Dr Gelfand: Yeah, so I think this is a very hard question to answer at this point in time. I mean we know that IL-17s and IL-23s, which have some amazing safety profile under normal conditions, although we also know that those pathways are important for mucosal immunity and those therapies are generally associated with higher rates of upper respiratory tract infections as compared to placebo. And, of course, you know, SARS-CoV-2 is an upper respiratory tract infection. Now the difference between the treating groups and the placebo group is pretty small. We’re talking about differences of about 1%, 2%, over a period of 12 weeks or so. But it’s certainly cause for concern based on the importance of these pathways for mucosal immunity. Of course, we know with TNF inhibitors, they have warnings related to more serious infections, reactivation of tuberculosis. There’s some concern there, theoretically, as well.

Now on the flip side of the coin, there’s some papers that have shown that people with severe COVID-19 infection, that they had elevations in cytokines like interleukin-17 and TNF. And so, you know, it’s possible that something on these therapies might prevent people from having serious lung damage.

So, you know, essentially this shows you how much uncertainty there is. And that’s why it’s important to have it be an individual decision between the patient and the prescribing clinician. Because many patients, accept this uncertainty and recognize the importance of being on their therapy. And, other patients will be uncomfortable with the uncertainty or they recognize that the disease was really not so bad that they need to be on this medication still at this time.

Dr Green: Yeah, so we’re back to the beginning where we started when we talked about COVID-19. It really is, like you said, shared decision-making is the best way, and we’re there the people in private practice, like myself and you, who treat these patients with severe psoriasis are there to help and help make the best choice for that person.

Dr Gelfand: That’s exactly right. And the other thing that we’ve done, at least in my health system, we’re fortunate we have telemedicine set up on-demand for patients. So, they come down with symptoms, they could call our health system.

They can then get counseled and be told, “Yes, your symptoms are serious enough you need to be tested,” where to go for testing, about whether or not they need to go to the emergency room, things of that nature.

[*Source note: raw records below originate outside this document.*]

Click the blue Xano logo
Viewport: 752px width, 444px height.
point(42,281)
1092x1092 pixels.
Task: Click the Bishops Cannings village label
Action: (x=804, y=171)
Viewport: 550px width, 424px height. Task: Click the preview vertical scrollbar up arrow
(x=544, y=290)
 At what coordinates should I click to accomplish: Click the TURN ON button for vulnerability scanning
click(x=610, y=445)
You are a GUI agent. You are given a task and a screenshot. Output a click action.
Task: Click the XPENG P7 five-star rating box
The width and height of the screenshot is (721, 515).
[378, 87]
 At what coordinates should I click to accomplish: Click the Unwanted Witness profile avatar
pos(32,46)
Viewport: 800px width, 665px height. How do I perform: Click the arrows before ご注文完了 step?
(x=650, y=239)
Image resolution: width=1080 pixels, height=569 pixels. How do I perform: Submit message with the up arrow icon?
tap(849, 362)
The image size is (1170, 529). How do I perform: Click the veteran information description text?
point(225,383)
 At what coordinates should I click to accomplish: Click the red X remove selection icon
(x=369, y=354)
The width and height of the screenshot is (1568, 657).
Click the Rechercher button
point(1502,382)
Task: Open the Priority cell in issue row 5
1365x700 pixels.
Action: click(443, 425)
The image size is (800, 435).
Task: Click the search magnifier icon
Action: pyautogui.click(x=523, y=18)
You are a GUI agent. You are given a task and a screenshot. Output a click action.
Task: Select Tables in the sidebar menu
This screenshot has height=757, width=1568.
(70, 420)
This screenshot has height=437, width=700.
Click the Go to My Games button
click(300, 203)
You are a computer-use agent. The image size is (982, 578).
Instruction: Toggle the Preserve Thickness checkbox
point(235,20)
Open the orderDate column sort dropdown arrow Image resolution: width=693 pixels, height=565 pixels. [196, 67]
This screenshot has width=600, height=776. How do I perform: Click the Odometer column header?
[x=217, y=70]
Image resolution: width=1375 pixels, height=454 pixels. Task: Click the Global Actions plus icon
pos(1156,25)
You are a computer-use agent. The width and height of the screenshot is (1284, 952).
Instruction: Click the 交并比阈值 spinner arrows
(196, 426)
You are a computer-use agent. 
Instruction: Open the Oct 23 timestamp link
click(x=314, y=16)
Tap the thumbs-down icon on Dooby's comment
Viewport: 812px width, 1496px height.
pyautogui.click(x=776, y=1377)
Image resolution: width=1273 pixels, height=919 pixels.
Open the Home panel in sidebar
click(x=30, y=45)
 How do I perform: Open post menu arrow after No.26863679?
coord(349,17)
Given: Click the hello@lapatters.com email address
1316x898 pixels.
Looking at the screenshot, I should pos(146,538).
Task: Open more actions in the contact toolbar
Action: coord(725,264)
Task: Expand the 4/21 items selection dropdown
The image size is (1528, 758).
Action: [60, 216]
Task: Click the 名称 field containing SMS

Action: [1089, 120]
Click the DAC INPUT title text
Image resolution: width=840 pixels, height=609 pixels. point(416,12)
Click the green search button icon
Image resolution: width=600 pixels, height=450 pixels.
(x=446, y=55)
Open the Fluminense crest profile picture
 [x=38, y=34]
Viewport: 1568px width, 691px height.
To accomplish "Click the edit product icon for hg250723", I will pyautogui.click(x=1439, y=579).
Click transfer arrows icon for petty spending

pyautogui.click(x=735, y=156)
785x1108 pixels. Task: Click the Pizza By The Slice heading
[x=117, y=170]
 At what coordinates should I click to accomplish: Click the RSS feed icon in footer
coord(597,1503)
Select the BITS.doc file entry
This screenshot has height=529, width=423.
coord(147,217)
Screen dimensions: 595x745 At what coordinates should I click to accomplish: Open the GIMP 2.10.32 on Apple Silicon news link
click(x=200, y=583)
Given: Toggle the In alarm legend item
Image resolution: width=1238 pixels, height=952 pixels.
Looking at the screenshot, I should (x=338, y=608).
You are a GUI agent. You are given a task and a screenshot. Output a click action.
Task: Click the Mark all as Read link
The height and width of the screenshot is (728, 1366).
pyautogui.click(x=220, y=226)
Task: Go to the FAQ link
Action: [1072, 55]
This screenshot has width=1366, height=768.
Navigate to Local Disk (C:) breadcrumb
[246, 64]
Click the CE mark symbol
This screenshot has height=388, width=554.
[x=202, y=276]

So, I think it’s important that all of our patients, you know, have a plan and know who the doctors they’ll contact if they have symptoms, know how to do social distancing, and understand what symptoms to be looking out for so they know when to seek medical attention.

Dr Green: Very good. Well, thank you, Joel. It’s a, been a pleasure speaking with you and talking with you about cardiovascular disease and comorbidities in psoriasis as well as talking a little bit about COVID-19 infection. I hope everyone’s enjoyed this podcast. And please let us know your thoughts or questions. There is a feedback box on the web page, which you can use to get in contact with us.

With that, Joel, I look forward to seeing you whenever we’re free to get together again and talk in a group with dermatologists. It’s always a fun time to talk with you and get your opinion and just enjoy, spending some time with you and, and everyone else. And look forward to getting together with everyone else at some point soon.

Dr Gelfand: Yes, absolutely, Larry. Good, good to talk.